:: Exercise instructions ::
Print all entries precisely as they are written.

(Extracted records)
--------------------------------

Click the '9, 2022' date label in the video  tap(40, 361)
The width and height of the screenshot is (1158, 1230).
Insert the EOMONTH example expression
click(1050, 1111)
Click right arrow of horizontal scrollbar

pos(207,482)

--------------------------------

:: Task output ::
Click the '9, 2022' date label in the video  tap(40, 361)
The width and height of the screenshot is (1158, 1230).
Insert the EOMONTH example expression
click(1050, 1111)
Click right arrow of horizontal scrollbar

pos(207,482)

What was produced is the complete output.